Tragedy of the Commons

userpic=nixonAlmost a week after the election, and many of us are still trying to make sense of the surprising results. Over in a Facebook discussion with a friend, we were talking about Bernie Sanders and whether he could have won, and one of the folk responding had a comment that include the following:

And therein lies the problem …: politicians trying to draw in the African American voters, the Latinos, the LGBQ community, the white working class males, the Millennials, the soccer moms, the business community, and so on. We’re a country of needy, self absorbed children all looking for someone who will do something for us on a personal level, not a national one.

This got me thinking: to what extent is Trump’s victory an example of the Tragedy of the Commons. For those unfamiliar with the term: “The tragedy of the commons is an economic theory of a situation within a shared-resource system where individual users acting independently according to their own self-interest behave contrary to the common good of all users by depleting that resource through their collective action.

I could give you numerous examples: Central California and the water crisis, where individuals drilling wells can benefit themselves while hurting the community, whereas an agreement with a little hurt for all could benefit everyone down the road. Climate Change is another area where we are running into this: people are putting self interest above the better public good.

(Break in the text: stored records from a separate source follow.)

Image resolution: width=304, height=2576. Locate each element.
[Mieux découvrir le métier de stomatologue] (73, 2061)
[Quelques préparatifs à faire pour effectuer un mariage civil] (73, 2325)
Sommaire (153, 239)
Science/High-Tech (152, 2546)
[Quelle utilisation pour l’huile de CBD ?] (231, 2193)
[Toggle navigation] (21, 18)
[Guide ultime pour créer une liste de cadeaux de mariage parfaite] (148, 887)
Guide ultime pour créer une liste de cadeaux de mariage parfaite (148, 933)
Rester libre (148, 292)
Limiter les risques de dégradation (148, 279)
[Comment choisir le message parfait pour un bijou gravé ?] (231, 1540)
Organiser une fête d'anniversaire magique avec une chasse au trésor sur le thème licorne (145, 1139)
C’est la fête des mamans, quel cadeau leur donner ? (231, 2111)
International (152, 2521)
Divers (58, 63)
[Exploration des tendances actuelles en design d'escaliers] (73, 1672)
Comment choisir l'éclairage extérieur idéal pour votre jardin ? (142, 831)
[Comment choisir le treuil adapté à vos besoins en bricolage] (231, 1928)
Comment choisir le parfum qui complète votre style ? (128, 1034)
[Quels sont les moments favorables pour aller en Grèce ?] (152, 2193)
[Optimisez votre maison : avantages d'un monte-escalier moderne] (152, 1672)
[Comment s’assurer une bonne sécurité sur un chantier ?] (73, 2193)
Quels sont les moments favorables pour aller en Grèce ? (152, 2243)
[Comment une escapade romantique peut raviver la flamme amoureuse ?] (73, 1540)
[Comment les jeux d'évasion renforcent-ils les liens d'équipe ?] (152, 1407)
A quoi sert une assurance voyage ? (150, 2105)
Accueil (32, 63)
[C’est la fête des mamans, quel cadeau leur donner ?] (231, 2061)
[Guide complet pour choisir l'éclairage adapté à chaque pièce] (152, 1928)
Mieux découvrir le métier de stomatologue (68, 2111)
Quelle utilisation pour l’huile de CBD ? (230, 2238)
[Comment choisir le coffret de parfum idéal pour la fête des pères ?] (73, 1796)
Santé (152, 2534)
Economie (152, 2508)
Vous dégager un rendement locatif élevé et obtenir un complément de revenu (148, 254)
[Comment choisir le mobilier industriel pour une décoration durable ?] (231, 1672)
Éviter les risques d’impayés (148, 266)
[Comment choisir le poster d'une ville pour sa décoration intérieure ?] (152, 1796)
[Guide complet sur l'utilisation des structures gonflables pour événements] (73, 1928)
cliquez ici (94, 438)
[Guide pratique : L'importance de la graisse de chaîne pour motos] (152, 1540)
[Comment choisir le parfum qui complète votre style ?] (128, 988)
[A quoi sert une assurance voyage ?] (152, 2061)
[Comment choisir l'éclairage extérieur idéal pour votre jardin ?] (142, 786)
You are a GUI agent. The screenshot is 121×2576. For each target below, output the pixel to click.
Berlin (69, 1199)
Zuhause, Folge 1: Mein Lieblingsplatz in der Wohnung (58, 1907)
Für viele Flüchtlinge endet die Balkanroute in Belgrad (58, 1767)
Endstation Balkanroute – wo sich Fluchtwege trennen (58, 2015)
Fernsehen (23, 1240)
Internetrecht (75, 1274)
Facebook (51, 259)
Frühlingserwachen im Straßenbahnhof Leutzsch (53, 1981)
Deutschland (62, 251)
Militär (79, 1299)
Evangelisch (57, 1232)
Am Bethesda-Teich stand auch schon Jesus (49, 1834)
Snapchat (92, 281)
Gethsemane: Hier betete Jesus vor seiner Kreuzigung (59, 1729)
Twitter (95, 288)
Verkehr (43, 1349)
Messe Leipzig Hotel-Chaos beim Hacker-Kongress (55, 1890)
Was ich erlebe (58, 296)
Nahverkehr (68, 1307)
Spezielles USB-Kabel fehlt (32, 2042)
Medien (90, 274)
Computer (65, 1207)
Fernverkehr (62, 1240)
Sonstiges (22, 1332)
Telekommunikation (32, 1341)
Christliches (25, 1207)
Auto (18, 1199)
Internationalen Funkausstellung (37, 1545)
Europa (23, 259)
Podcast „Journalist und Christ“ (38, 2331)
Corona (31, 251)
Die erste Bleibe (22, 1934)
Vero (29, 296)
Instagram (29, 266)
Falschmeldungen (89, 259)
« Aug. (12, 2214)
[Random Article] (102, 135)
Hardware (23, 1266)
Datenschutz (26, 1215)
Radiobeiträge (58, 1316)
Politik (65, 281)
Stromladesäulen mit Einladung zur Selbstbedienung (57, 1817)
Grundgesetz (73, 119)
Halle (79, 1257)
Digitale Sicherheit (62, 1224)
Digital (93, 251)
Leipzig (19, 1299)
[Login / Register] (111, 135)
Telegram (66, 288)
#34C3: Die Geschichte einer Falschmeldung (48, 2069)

To what extent is politics a tragedy of the commons. To what extent is our slicing and dicing of interests — putting our personal financial well being, our personal societal well being and privilege, and such, harming society as a whole. Was Trump appealing to that, especially in the hinterlands. Whereas Clinton was hoping to get some to sacrifice to make things better for all (think: Obamacare; think: taxing the wealthy; think: climate change; think: moving to a new energy policy; etc.), Trump was doing what Trump does — advocating for his own personal self-interest and benefit, and along the way advocating for each individual to be out for themselves. Lower *your* taxes, get a job for *yourself*. Wanting to go back to when America was “great” (i.e., when white privilege was unquestioned) – tragedy of the commons. Wanting to isolate America and be protectionist – tragedy of the commons. Numerous, numerous examples. It’s yuge, it’s bigly 🙂 .

To what extent does this divide split along political liberal/conservative lines? To what extent does it dictate what we do? How do our economic times make us susceptible to the tragedy of the commons.

In any event, last Tuesday wasn’t only the product of the tragedy of the commons, I fear it was a tragedy for the commons.